[Reading passage]
November 27, 2012

If DOMA is unconstitutional, what kind of past employee benefits will need to be paid?

Don't assume the effect of a new decision will be only prospective. Consider this report of a ruling by the Judicial Council of the Ninth U.S. Circuit Court of Appeals:
... Christopher Nathan, 39, of San Francisco, a law clerk for U.S. Magistrate Maria Elena James, sought [health insurance] coverage for his spouse, Thomas Alexander, 40.... [H]e was turned down by the Administrative Office of the U.S. Courts because the 1996 law bars federal recognition of same-sex unions.

In April, Chief U.S. District Judge James Ware said the denial violated the federal court's rules against discrimination based on sexual orientation and gender, and ordered the court to reimburse Nathan for the costs of buying private insurance.

The Judicial Council, the final authority in the administrative review process, went a step further in this week's order and said DOMA has been held unconstitutional by a San Francisco federal judge in another employee's case. The three-judge panel ordered the court [that is, his employer] to determine how much it owes Nathan and then pay him within 10 days.

47 comments:

chickelit said...

Reparations!

Herb said...

most large corporations have been providing benefits for partners for years.

KCFleming said...

Another SCOTUS tax.

Quelle surprise.

Sebastian said...

Great. How many companies will that put out of business?

X said...

do single employees get compensated too? if not, can single applicants be favored because they cost the taxpayers less?

Shouting Thomas said...

Don't worry.

The rich, straight white guys can afford to pay anything!

Revenge!

X said...

cut this guy back to 29 hours a week.

Lyssa said...

Would this apply to non-federal government employees?

I'm thinking it's possible, but not likely - Shouldn't they get a pass for following the law at the time? I wonder if DOMA has any provisions addressing discrimination in it.

I'm pretty sure that it wouldn't apply to anywhere where same sex marriage (actual marriage, not civil unions) doesn't exist.

SGT Ted said...

They should get none.

m stone said...

[Lines of data]
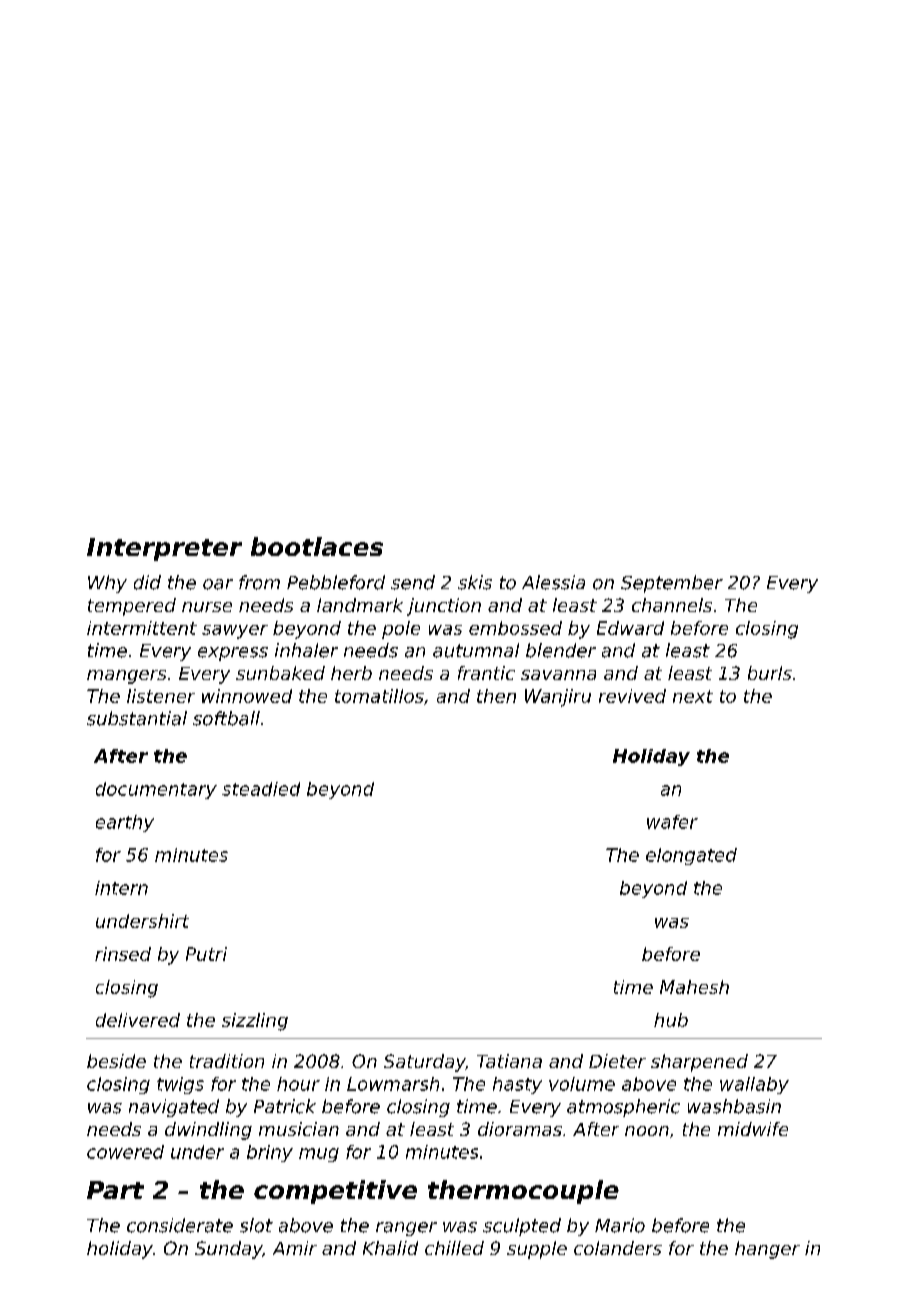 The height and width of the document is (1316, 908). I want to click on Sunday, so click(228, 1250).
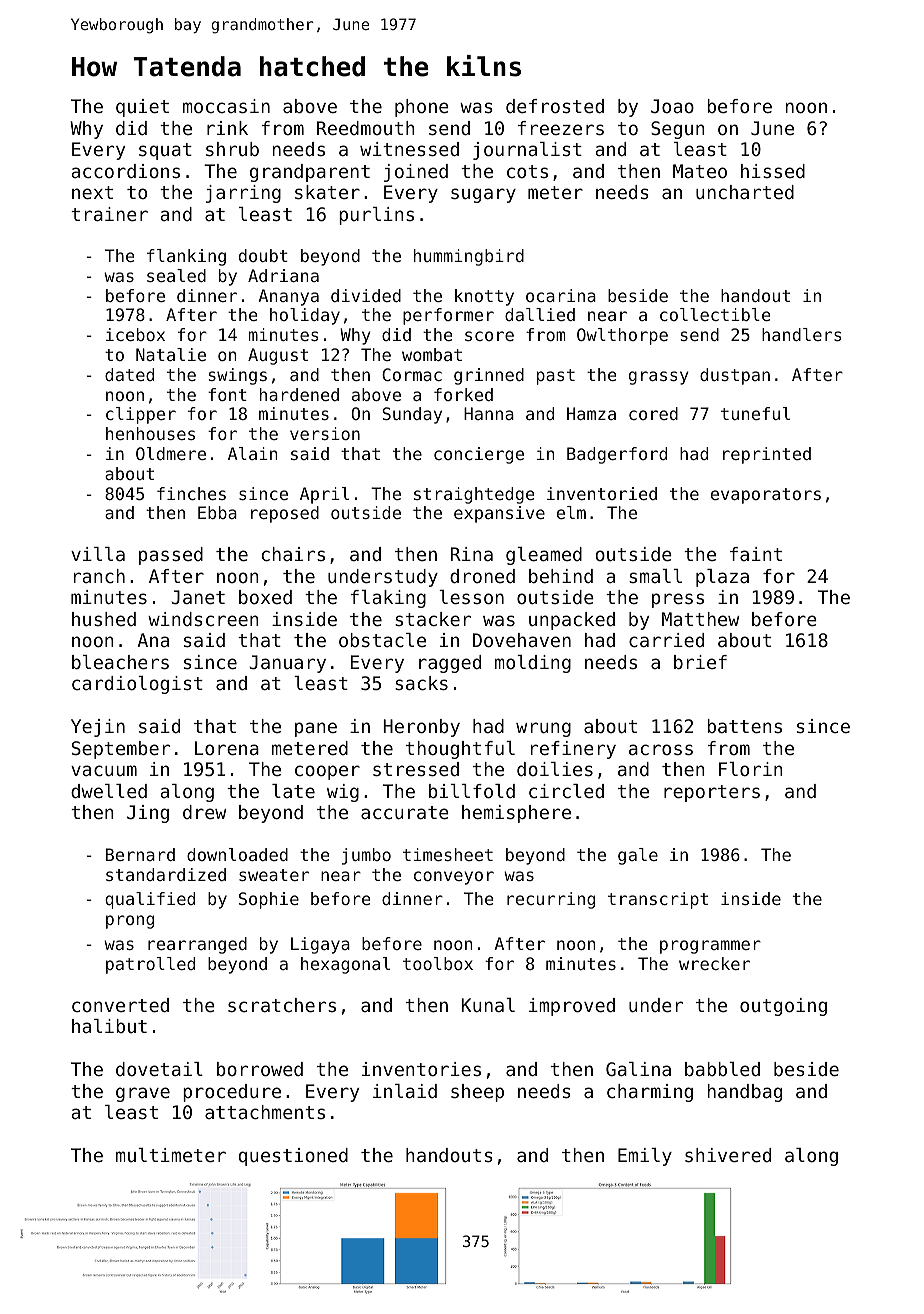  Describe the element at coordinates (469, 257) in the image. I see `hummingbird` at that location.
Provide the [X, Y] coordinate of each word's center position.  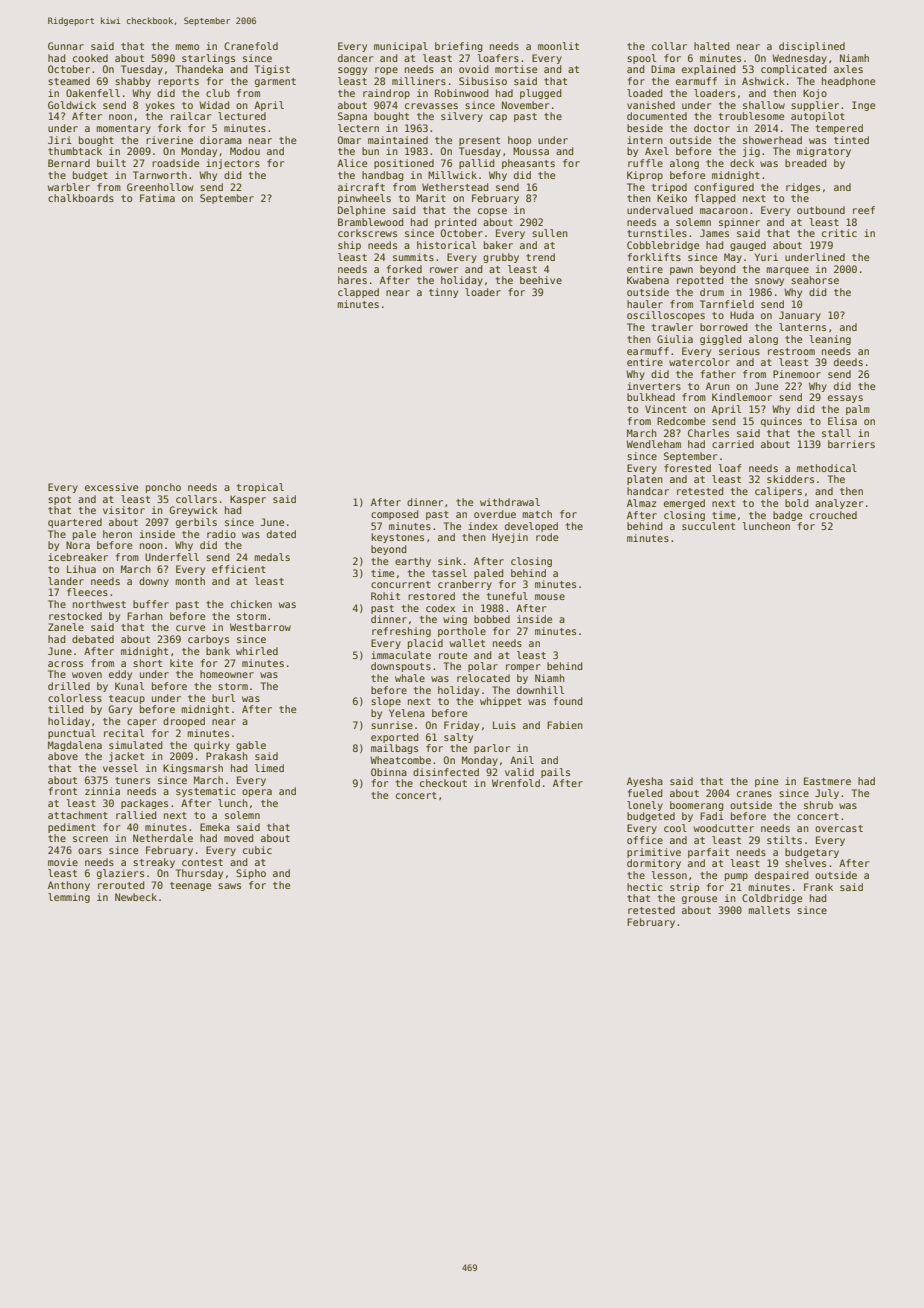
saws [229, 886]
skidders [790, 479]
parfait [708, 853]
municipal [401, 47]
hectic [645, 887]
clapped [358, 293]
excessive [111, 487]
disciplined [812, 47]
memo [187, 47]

[Required task 1] List every person named in the news report quoted in the DOMA post.
[Required task 2] Return everything in the listing from its start down to the line containing "disciplined [812, 47]", with both ends included and the pictures left out.

[Written solution 1] Christopher Nathan, Maria Elena James, Thomas Alexander, James Ware

[Written solution 2]
 The height and width of the document is (1316, 908). I want to click on Sunday, so click(228, 1250).
  Describe the element at coordinates (469, 257) in the image. I see `hummingbird` at that location.
Provide the [X, Y] coordinate of each word's center position.  
saws [229, 886]
skidders [790, 479]
parfait [708, 853]
municipal [401, 47]
hectic [645, 887]
clapped [358, 293]
excessive [111, 487]
disciplined [812, 47]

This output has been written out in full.